Bridging Symbolic Knowledge and Neural Text Generation: Ontology-Driven Conversational Control of LLMs
Abstract
This work investigates ontology-driven control of LLM-based conversational agents. Key conversational properties are defined in an ontology, complemented by a rule-based strategy specifying when agent utterances must satisfy predefined constraints. An initial LLM–ontology hybrid architecture enabled systematic control of English CEFR levels [1] through a simple strategy [2]. Since then, characteristics other than language level alone have been represented in the ontology, now covering three aspects of control. This allows us to test different fine-tuning scenarios by controlling a single aspect at a time (single-aspect) or several aspects (multi-aspect). To achieve conversational control that has a greater impact on LLM generation, I explored fine-tuning procedures based on reinforcement learning, typically using the GRPO algorithm [3]. The latter has significantly improved results in single-aspect controlled generation, while multi-aspect generation control appears to be a much more demanding task. This ontology-driven conversational control has been implemented in a conversational agent for the experimental use case of job interview practise. As part of my visit to DPKM, I am extending this framework to a complex real-world application: the development of a conversational agent to support ontology engineering. This involves regulating both the factual content and the stylistic dimensions of the interaction, thereby providing a substantial extension of the current control setup.

· · · · · · ·

Task. Continue the abstract on ontology-driven conversational control of LLMs, starting after its final sentence.

· · · · · · ·

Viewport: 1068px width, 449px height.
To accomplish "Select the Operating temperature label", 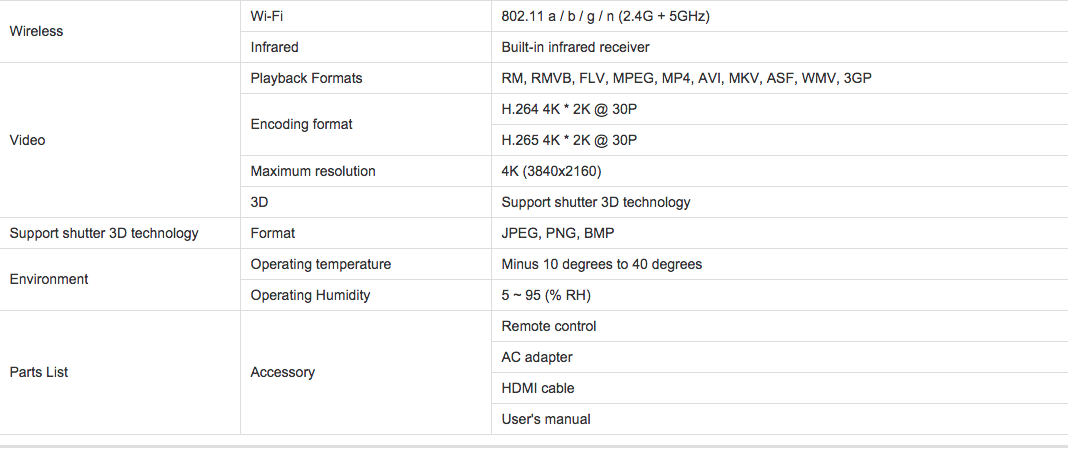I will pos(321,264).
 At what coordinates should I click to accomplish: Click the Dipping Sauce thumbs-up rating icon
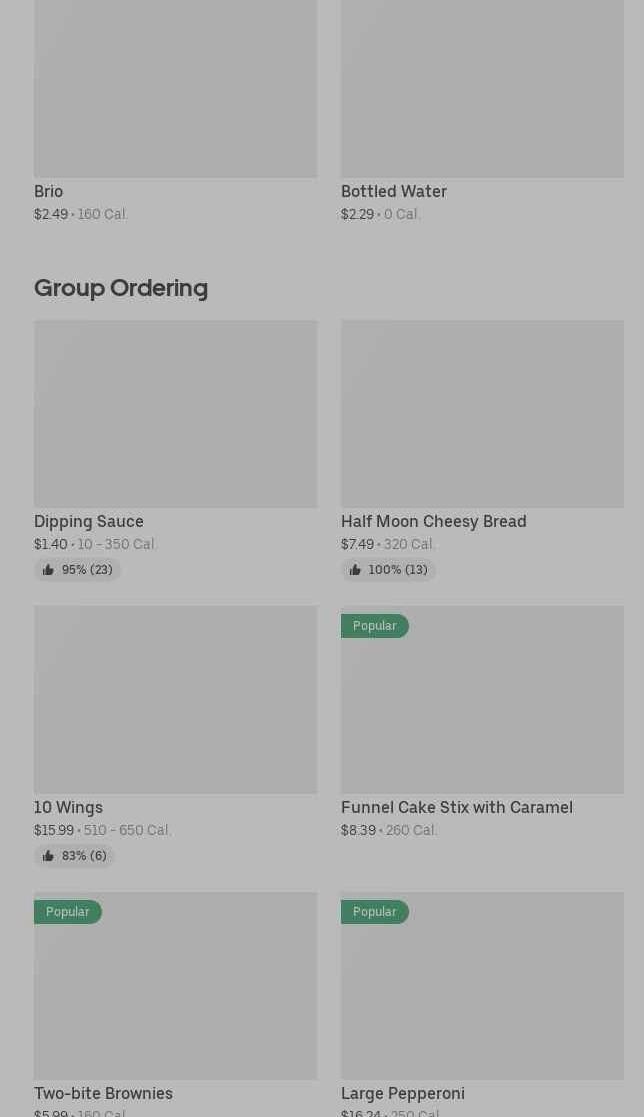[x=48, y=570]
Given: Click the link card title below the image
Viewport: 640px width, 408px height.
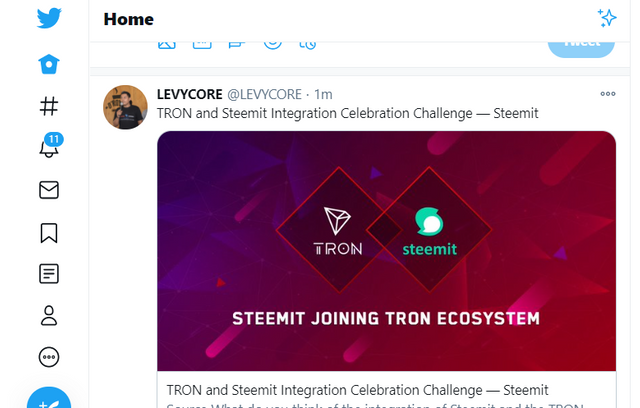Looking at the screenshot, I should (x=358, y=390).
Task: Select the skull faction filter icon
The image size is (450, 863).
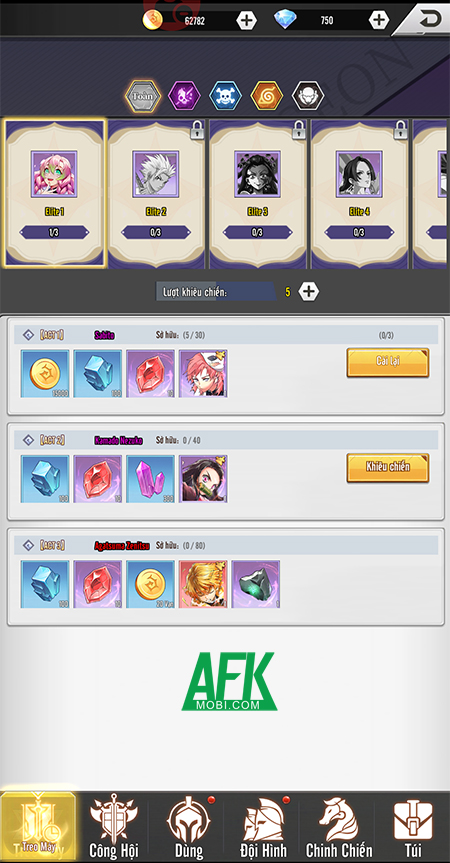Action: coord(226,96)
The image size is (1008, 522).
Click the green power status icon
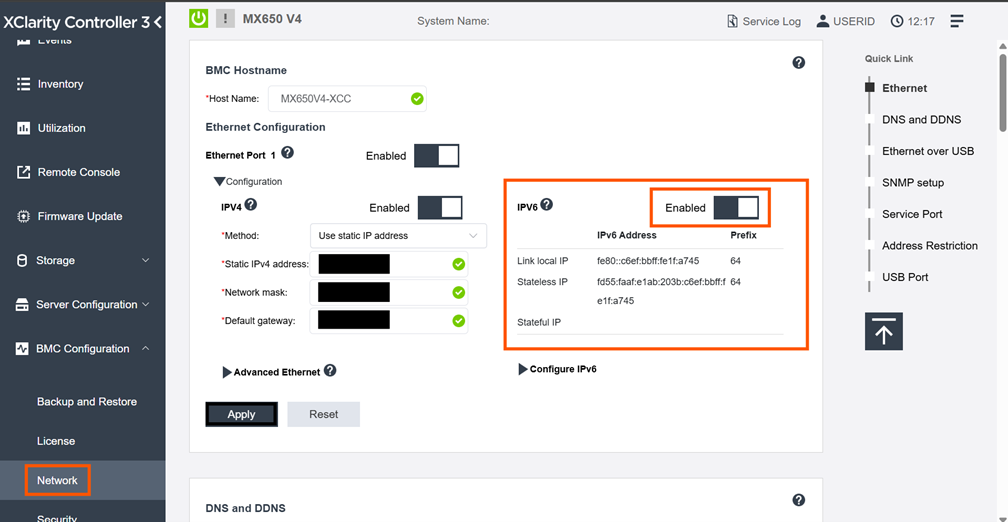(x=198, y=19)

· · · · · · ·

Output for this exercise.
References
[1] Council of Europe. Common European Framework of Reference for Languages (CEFR) – Level Descriptions.
[2] Barbara Gendron, Gaël Guibon, Mathieu d’Aquin. Towards Ontology-Based Descriptions of Conversations with Qualitatively-Defined Concepts. TOTh International Conference, 2025.
[3] Shao, Z., Wang, P., Zhu, Q., Xu, R., Song, J., Bi, X., Zhang, H., Zhang, M., Li, Y.K., Wu, Y., Guo, D. (2024). Deepseekmath: Pushing the limits of mathematical reasoning in open language models.